Subway, over-priced food, pseudo sandwich artists, and you.

I just re-read some of this thread to see what was going on for it to be brought back.
EvilBeth makes a good point and I guess when I said fast food I should have said what she said.
No matter how much you pay or what kind of resturant you can not be sure that every employee is washing their hands or that they don’t have other bad habits.
Heck, even when you make stuff at home you have no idea if the people who prepared the fixings at whatever plant washed their hands.
My hands are so dry from washing them everytime I touch anything that is not bologna. If we touch boxes we wash, if we touch our glasses we wash.
The slicers, peelers, base placers and inspectors wear latex gloves and have to change them anytime they touch anything.
Even with all that I still see people leave the bathroom without washing!

Leander, most of my stories are more visual stuff.
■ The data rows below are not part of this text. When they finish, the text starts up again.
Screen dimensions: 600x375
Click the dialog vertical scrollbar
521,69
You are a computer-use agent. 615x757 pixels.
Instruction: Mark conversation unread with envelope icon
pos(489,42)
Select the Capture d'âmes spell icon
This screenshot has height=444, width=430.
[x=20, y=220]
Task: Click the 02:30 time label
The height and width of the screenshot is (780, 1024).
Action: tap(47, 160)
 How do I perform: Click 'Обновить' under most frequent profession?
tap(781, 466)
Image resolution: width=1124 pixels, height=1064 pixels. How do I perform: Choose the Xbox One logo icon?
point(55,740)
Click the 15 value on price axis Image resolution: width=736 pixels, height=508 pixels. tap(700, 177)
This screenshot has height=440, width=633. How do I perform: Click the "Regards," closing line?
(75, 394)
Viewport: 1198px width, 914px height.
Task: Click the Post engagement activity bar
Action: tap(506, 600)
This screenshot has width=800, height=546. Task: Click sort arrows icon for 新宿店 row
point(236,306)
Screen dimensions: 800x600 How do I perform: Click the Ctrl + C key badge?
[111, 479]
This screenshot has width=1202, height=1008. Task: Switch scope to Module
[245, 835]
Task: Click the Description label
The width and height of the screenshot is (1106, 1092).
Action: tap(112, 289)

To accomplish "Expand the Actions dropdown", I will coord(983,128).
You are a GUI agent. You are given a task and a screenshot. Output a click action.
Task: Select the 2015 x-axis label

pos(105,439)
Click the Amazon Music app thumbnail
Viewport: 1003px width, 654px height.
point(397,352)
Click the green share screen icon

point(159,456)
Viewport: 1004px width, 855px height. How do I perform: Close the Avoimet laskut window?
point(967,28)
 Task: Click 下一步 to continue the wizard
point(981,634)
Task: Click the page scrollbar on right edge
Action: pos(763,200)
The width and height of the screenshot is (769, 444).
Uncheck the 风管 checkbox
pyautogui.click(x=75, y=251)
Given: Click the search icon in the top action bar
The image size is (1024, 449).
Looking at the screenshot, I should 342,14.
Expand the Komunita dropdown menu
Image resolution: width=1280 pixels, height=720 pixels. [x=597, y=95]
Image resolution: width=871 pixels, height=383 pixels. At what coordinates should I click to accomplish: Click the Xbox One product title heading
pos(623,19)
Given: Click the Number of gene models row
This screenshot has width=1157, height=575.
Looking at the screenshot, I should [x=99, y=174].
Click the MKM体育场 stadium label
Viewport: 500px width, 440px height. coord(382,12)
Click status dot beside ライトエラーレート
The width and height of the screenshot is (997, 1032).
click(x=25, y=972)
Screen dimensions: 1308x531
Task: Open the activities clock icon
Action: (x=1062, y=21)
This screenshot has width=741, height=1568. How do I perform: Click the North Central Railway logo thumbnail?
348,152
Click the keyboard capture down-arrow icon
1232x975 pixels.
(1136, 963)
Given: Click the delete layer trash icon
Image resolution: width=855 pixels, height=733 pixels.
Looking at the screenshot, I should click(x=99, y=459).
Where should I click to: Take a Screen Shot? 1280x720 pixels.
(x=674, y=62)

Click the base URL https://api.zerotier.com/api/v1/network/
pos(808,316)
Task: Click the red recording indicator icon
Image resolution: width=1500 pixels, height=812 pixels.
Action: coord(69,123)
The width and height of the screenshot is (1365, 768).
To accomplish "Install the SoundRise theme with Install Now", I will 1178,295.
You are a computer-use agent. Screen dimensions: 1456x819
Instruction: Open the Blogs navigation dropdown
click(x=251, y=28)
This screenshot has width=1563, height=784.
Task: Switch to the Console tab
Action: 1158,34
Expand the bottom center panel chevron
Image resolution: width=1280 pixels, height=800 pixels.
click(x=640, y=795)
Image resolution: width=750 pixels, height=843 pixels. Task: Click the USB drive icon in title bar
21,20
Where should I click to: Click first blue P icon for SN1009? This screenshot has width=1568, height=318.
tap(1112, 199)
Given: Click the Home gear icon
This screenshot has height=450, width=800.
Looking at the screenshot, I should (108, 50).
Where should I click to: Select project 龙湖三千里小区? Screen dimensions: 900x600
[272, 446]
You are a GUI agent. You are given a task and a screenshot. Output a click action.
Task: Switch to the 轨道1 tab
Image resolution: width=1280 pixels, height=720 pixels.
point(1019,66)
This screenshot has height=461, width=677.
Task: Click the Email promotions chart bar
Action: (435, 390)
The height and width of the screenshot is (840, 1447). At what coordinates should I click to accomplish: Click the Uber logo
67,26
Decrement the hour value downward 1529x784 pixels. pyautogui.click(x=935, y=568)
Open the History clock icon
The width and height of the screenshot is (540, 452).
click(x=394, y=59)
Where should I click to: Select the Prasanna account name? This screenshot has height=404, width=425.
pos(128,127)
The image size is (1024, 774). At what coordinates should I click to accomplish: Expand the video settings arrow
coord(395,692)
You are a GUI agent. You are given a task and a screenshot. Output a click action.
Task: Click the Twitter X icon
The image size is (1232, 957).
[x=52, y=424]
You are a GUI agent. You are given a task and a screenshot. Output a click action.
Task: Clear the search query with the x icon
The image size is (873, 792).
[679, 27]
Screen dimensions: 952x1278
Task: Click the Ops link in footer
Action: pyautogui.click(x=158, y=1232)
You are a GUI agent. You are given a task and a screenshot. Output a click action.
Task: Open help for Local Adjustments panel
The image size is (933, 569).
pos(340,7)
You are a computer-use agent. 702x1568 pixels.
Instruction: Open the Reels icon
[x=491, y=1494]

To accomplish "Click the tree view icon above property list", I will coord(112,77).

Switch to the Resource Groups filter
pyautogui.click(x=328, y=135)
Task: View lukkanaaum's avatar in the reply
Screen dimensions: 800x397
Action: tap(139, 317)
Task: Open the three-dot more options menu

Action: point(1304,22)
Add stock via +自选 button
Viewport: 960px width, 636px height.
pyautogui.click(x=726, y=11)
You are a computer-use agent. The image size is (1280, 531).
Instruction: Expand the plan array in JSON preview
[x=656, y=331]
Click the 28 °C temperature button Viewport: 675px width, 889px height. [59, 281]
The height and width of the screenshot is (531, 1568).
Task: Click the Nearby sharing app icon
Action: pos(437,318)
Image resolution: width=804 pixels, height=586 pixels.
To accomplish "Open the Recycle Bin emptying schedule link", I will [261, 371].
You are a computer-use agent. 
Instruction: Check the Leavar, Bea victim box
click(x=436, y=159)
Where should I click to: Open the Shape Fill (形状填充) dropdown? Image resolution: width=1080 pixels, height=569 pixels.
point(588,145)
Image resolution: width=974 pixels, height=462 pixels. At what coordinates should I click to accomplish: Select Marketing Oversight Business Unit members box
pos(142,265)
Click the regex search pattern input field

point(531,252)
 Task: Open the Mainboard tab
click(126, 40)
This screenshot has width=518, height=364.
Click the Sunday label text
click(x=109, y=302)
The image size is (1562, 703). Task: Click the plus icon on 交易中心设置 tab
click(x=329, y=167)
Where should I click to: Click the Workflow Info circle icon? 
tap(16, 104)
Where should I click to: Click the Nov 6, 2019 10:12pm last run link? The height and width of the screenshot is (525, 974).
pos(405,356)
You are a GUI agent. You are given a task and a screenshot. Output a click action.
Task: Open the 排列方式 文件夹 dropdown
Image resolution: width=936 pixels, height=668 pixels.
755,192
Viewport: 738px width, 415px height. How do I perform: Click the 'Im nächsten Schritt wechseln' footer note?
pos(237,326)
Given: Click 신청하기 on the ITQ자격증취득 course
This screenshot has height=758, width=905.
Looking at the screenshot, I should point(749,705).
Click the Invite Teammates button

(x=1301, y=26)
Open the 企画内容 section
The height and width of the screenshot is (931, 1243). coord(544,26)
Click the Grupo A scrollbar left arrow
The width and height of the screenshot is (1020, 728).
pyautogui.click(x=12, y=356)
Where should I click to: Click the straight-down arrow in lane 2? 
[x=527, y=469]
Like what it looks like when you get a package chewed to bits cause it was caught in the trimmer and it left all mushy and oily and I have the lucky job of cleaning it all up.
I suppose one of the reasons I don’t care to eat lunch meat is because I have to look at it for 30 some odd hours a week. I get to see it frozen solid, smell it burnt, smell it at all really.
I won’t eat hot dogs either but sometimes the department right next to mine smells like a campfire which on occation isn’t a bad thing.

The “canoe” method of cutting the bread that you refer to is called the “Classic U-Gouge” by those at Subway. Cutting the bread in half lengthwise is called the “Hinge Cut”. I know this because my local Subway has a chart right in front of the bread that illustrates both. Any Subway I’ve been to understands the term “Classic U-Gouge” when I ask for it. I’ve never had any trouble or received any attitude when asking to have the bread cut this way, so long as I ask BEFORE they cut the bread in the Hinge Cut, which seems to be their new standard.